## Work task
Give the number of lines in the data below where the string "computer" occurs, and nothing else.

## Source material

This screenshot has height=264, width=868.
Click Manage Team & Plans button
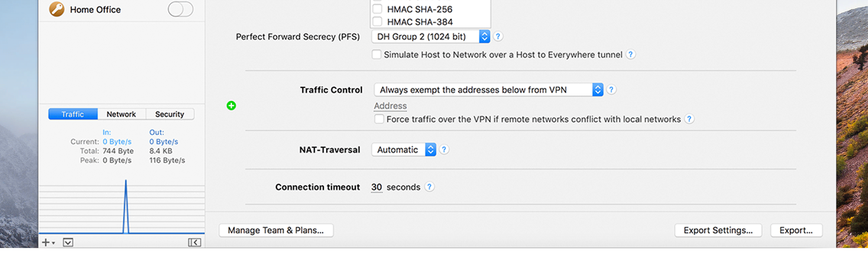(276, 230)
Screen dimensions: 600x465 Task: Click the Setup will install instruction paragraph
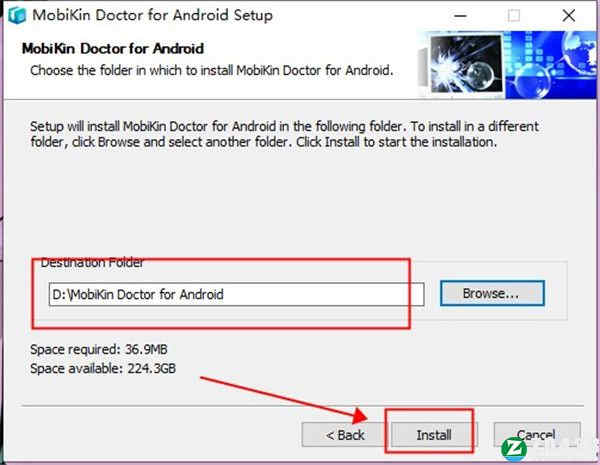(x=284, y=134)
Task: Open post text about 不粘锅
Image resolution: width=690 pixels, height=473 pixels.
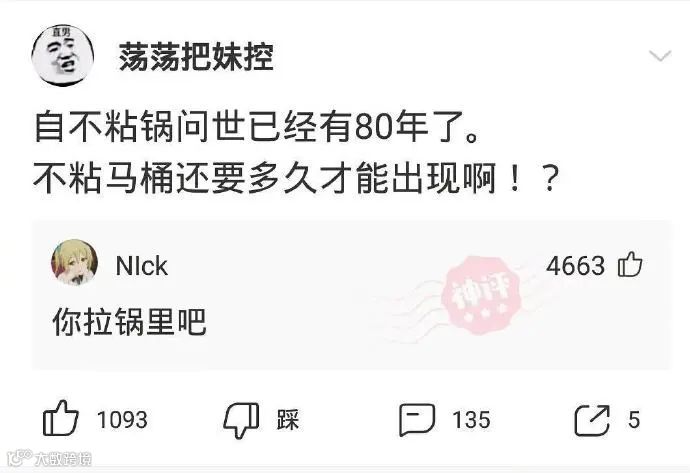Action: (x=257, y=126)
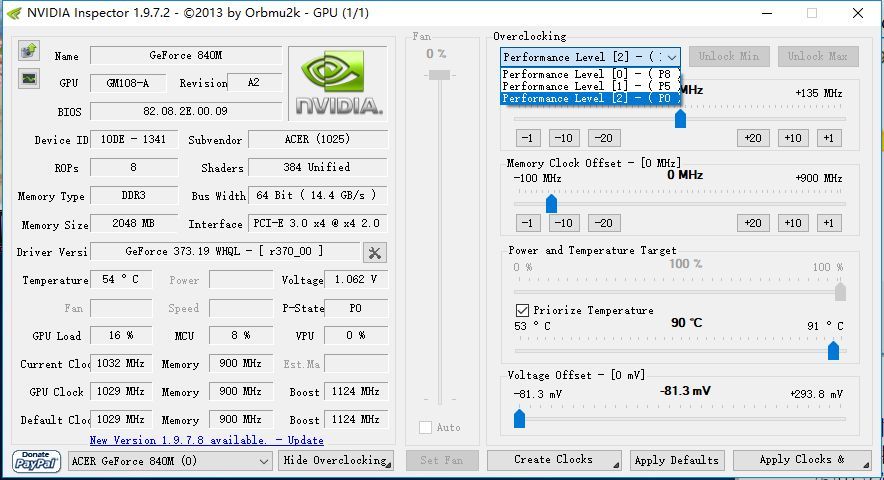Image resolution: width=884 pixels, height=480 pixels.
Task: Select Performance Level [0] - (P8) option
Action: click(590, 74)
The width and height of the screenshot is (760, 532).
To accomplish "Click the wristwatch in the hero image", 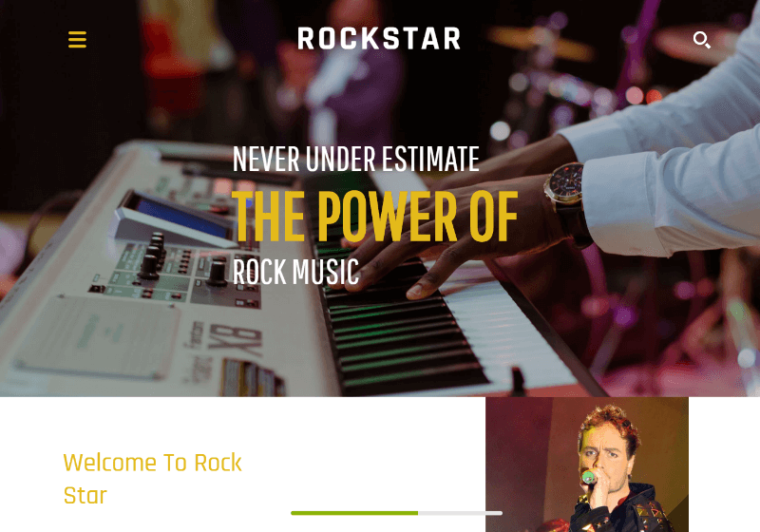I will click(x=566, y=191).
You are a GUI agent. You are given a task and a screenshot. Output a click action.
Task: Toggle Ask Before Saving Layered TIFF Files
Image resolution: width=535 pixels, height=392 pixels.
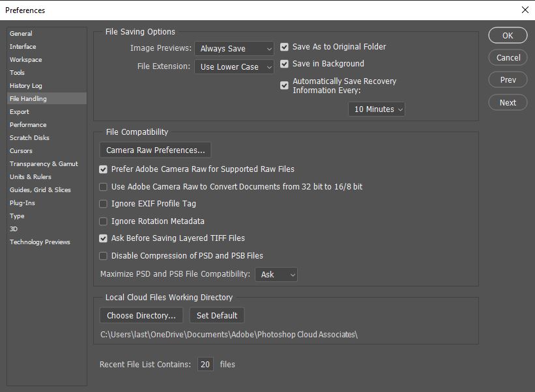point(103,238)
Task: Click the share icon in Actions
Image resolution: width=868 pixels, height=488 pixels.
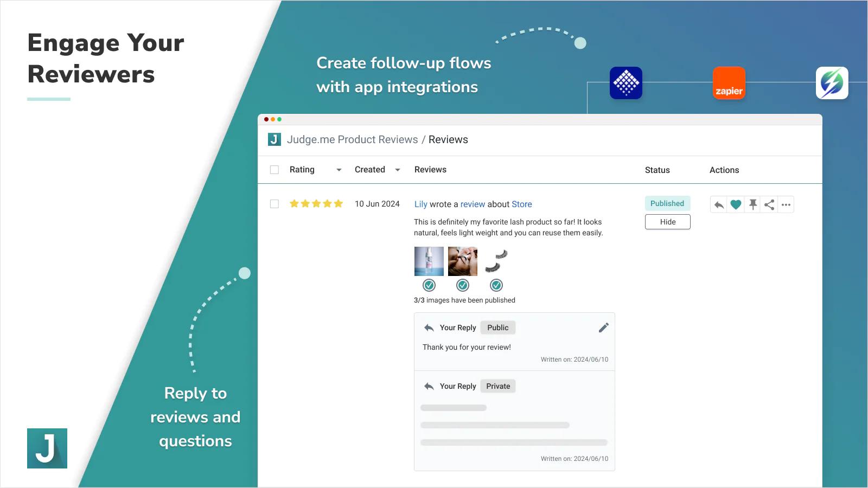Action: 769,204
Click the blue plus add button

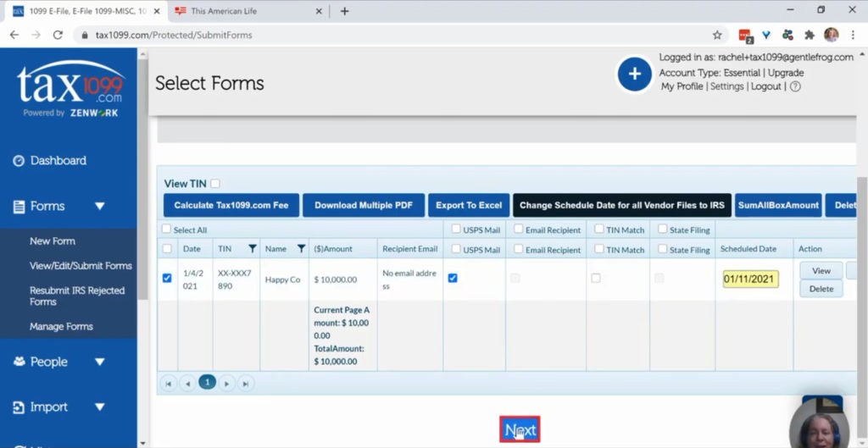click(634, 75)
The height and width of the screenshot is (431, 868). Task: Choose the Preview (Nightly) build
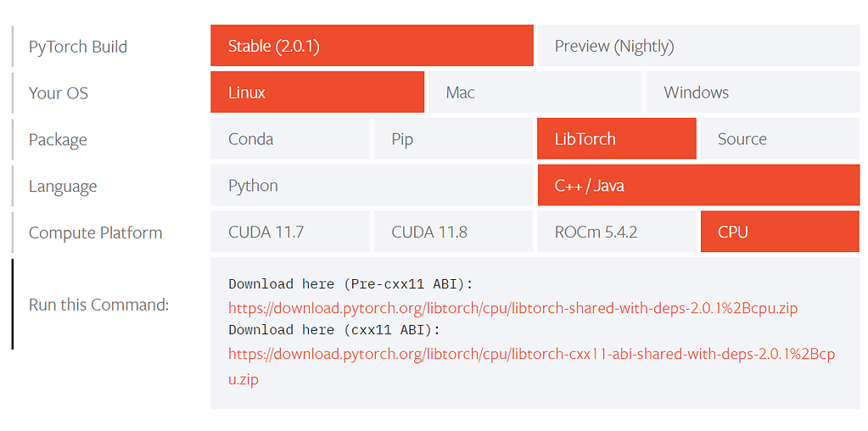click(x=698, y=46)
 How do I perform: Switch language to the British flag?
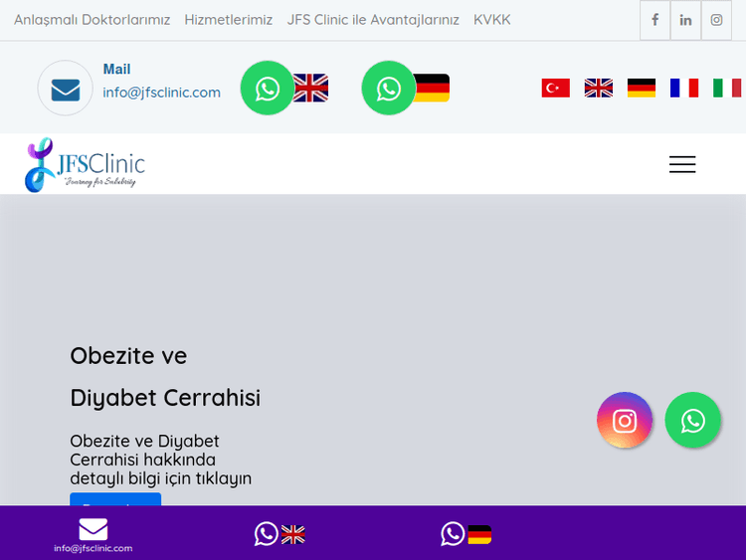[x=599, y=89]
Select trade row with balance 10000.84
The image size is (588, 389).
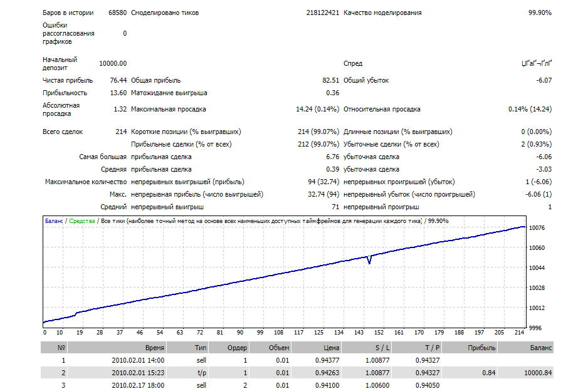[x=297, y=373]
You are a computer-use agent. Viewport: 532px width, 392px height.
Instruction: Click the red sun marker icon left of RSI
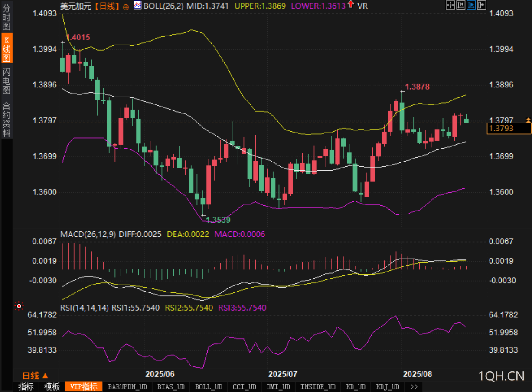(19, 306)
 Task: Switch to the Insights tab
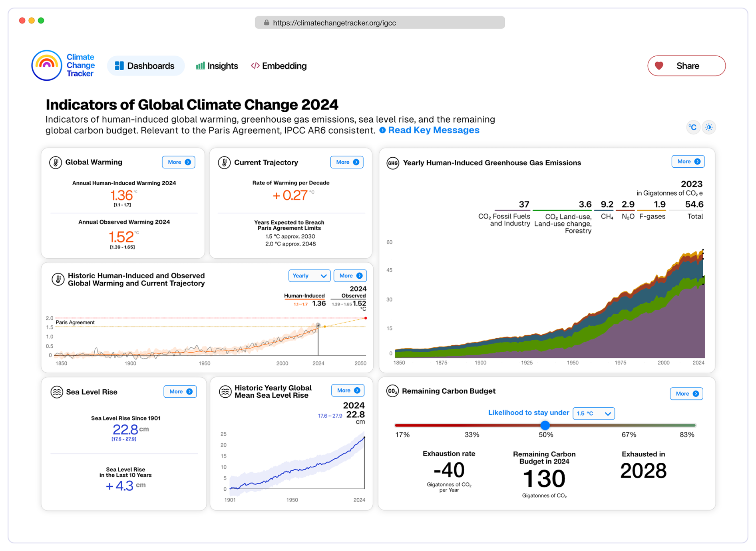217,66
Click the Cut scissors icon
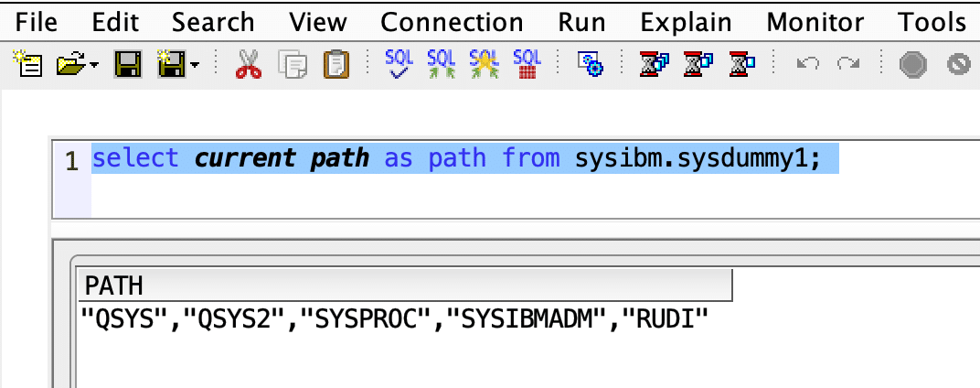Image resolution: width=980 pixels, height=388 pixels. coord(249,64)
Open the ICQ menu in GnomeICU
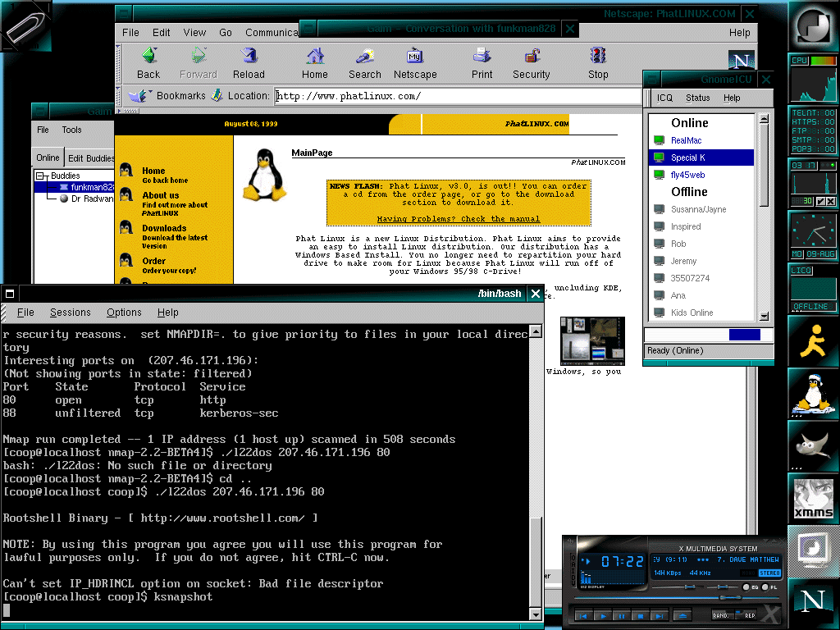 coord(664,98)
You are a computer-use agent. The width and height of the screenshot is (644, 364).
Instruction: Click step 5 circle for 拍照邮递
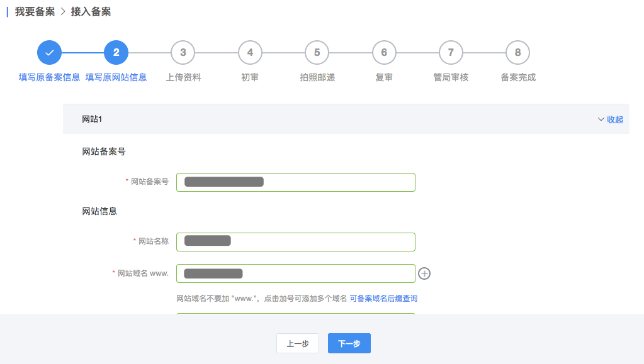click(317, 53)
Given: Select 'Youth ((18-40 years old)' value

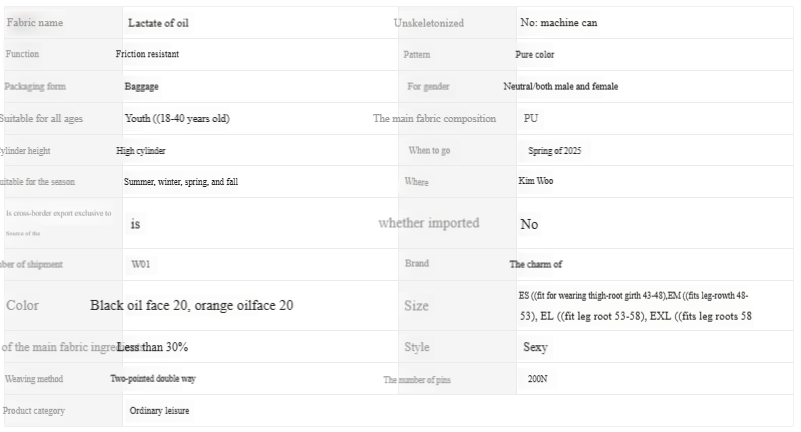Looking at the screenshot, I should tap(177, 119).
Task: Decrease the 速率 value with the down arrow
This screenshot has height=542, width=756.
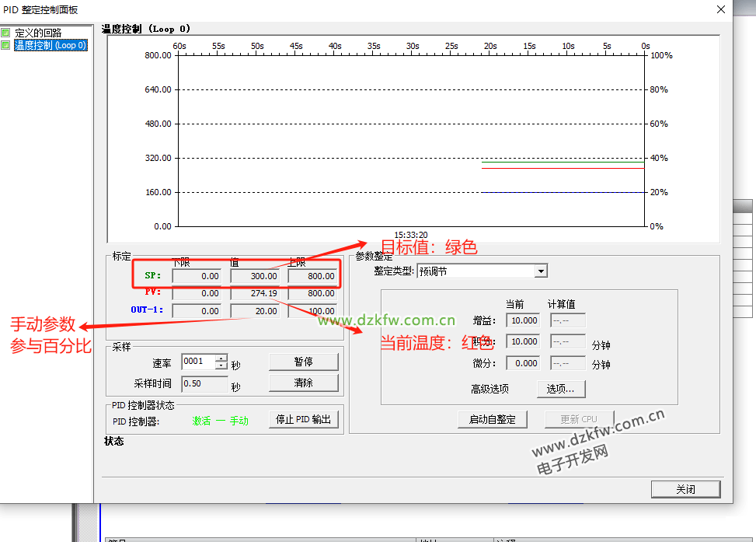Action: (x=221, y=365)
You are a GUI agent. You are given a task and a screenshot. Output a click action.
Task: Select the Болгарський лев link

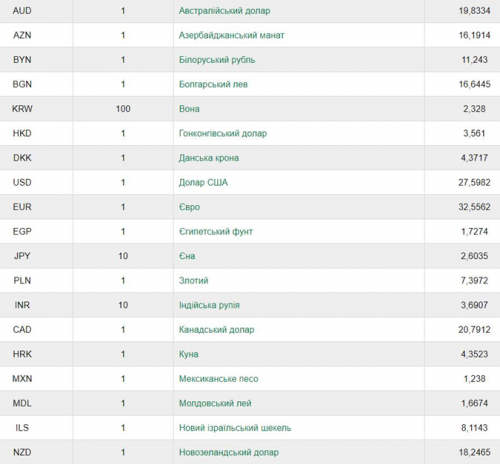point(213,84)
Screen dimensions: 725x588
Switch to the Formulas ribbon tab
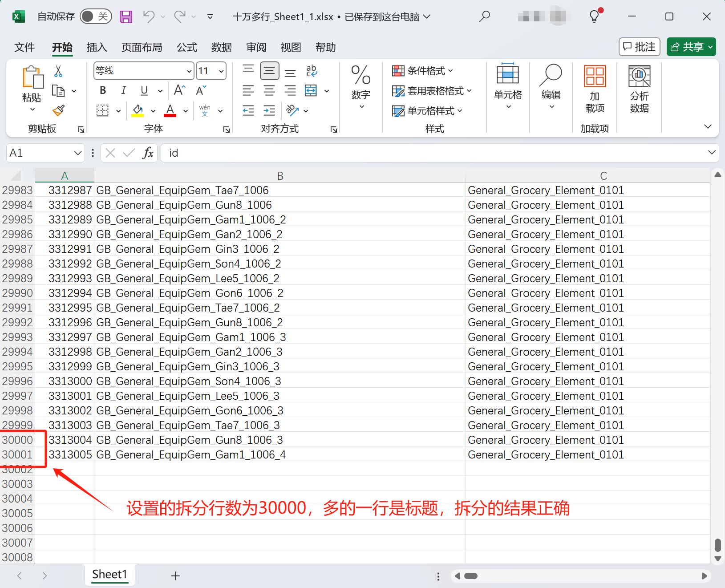186,47
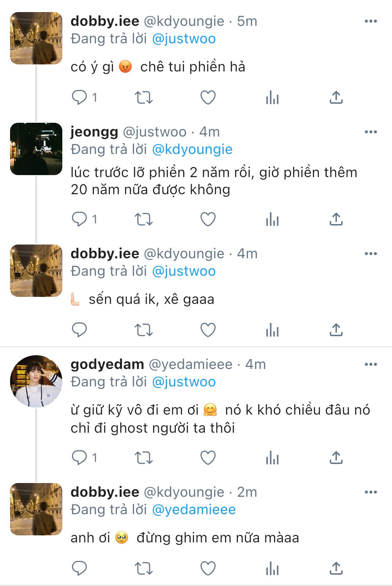Open the godyedam display name
This screenshot has width=392, height=586.
point(107,364)
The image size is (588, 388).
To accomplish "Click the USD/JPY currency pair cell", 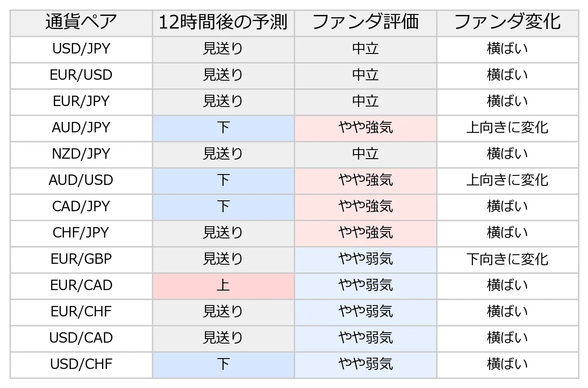I will point(81,49).
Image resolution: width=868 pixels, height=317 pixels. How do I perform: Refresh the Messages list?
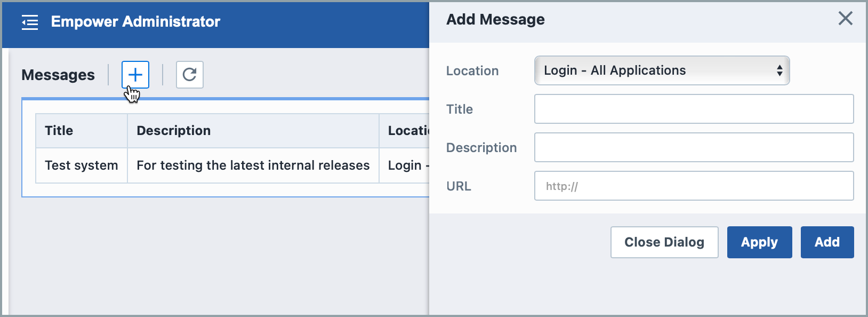(x=190, y=75)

## Result for this task
2